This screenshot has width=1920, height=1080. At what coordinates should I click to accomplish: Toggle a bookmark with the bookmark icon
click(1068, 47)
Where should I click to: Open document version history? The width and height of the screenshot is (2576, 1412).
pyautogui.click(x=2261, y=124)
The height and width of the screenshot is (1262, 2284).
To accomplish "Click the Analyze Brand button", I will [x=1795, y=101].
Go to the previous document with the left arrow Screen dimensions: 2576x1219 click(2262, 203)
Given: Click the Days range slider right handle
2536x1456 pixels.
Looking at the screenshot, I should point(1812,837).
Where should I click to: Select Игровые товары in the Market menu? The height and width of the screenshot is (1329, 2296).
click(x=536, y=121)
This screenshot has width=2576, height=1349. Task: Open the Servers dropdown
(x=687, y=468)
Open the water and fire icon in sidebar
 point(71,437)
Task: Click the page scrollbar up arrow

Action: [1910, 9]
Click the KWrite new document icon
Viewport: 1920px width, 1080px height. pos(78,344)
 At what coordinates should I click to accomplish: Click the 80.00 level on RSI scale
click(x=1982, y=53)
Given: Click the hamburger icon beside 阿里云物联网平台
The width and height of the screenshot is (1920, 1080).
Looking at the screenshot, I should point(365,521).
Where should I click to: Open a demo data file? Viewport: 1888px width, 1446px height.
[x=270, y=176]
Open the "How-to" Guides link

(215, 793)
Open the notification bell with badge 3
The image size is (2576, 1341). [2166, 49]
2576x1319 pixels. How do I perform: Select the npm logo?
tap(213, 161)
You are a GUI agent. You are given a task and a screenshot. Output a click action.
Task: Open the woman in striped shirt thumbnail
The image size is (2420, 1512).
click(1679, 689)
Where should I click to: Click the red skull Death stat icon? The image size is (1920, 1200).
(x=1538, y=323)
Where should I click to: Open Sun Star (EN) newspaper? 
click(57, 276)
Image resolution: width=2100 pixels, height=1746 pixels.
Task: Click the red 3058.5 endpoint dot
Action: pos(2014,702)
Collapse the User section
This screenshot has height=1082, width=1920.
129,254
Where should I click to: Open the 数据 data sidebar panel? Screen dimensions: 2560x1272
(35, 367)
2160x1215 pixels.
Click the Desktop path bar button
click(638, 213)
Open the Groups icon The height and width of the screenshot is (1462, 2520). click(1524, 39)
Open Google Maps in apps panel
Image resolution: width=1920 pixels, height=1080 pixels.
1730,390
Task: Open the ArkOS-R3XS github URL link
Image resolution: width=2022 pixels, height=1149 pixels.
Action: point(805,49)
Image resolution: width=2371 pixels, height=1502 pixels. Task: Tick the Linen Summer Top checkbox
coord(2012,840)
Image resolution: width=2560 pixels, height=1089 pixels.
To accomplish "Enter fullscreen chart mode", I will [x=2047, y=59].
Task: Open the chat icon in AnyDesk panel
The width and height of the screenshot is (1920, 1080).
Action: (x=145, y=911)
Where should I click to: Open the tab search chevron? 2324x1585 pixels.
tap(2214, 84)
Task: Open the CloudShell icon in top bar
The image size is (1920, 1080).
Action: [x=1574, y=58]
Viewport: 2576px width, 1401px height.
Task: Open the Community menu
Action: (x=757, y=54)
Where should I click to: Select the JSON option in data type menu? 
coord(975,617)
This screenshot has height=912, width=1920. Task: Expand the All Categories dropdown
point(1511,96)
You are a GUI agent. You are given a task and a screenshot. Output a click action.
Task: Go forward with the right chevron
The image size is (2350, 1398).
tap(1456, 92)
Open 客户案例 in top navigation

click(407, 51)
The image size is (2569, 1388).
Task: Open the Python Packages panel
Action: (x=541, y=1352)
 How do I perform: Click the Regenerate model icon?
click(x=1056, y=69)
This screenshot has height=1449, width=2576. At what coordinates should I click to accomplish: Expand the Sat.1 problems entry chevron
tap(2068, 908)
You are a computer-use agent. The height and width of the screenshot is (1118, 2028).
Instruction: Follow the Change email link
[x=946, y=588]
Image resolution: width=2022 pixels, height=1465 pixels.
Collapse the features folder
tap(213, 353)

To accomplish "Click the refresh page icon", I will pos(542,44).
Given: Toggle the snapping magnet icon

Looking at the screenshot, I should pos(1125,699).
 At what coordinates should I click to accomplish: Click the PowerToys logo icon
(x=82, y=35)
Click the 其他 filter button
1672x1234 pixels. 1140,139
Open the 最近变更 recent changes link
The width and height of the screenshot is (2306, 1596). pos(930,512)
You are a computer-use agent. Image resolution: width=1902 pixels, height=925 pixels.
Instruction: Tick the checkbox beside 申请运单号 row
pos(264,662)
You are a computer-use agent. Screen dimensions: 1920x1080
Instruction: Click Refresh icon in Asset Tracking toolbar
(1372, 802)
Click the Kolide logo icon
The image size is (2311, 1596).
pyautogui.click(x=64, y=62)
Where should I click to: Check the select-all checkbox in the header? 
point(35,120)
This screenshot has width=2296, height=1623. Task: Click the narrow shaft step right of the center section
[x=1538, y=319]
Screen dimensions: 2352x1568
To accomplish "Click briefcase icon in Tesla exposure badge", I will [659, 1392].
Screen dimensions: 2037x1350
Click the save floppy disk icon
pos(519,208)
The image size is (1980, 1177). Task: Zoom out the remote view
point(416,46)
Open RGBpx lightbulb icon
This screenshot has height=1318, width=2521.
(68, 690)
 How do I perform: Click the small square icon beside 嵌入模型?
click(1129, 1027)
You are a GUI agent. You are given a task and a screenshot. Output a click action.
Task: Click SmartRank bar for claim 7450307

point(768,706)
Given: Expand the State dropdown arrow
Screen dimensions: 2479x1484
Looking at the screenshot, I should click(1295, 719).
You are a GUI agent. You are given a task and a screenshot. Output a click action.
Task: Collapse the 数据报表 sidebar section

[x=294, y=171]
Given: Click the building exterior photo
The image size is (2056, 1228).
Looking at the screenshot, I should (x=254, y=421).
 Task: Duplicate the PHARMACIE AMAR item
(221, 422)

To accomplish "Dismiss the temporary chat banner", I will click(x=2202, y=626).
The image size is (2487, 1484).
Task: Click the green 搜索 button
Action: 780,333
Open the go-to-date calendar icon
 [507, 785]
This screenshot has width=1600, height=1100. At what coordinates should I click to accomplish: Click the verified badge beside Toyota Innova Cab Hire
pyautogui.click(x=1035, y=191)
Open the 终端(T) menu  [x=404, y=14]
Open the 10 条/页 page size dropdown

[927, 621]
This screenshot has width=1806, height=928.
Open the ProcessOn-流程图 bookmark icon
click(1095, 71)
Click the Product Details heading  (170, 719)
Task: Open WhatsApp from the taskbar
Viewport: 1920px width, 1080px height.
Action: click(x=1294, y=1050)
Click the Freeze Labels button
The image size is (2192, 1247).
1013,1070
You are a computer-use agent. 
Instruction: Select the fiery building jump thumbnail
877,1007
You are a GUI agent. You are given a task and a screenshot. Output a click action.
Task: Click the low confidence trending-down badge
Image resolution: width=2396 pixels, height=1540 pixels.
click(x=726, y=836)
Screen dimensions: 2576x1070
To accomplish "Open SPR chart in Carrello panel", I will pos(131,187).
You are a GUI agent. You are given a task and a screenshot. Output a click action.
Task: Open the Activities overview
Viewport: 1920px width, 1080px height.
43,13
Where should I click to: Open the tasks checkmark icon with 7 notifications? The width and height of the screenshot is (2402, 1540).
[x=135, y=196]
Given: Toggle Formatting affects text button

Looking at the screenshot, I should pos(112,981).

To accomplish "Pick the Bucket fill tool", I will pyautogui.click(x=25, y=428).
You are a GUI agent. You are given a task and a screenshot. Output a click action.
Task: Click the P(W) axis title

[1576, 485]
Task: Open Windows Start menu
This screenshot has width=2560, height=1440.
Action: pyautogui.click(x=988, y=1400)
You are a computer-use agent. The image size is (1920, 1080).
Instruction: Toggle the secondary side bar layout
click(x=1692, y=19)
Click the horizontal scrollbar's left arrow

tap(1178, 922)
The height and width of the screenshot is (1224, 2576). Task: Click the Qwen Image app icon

● WHAT IS NEEDED: From the entries above, copy each line holding "computer".

● SOLVED PROBLEM:
You are a computer-use agent. The height and width of the screenshot is (1118, 2028).
You are a computer-use agent. Image resolution: width=1902 pixels, height=925 pixels.
You are a computer-use agent. Screen dimensions: 1920x1080
You are a computer-use agent. 
You are a computer-use agent. The image size is (1920, 1080).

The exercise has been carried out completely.